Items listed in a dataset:
----------------

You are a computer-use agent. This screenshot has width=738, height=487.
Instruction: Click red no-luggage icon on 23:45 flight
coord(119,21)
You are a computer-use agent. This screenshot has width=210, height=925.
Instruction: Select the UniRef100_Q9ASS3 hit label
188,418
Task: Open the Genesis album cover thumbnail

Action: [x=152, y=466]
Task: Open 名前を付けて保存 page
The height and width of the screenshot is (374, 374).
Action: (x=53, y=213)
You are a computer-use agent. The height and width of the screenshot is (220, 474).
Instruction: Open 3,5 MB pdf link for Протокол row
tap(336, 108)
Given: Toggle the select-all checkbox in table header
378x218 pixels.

----------------

→ **PROBLEM DESCRIPTION**: Take the stretch of lines above from the one containing "has width=210, height=925." through the one containing "Task: Open 名前を付けて保存 page" and repeat it exactly, adding no other line.

→ **RESULT**:
You are a computer-use agent. This screenshot has width=210, height=925.
Instruction: Select the UniRef100_Q9ASS3 hit label
188,418
Task: Open the Genesis album cover thumbnail

Action: [x=152, y=466]
Task: Open 名前を付けて保存 page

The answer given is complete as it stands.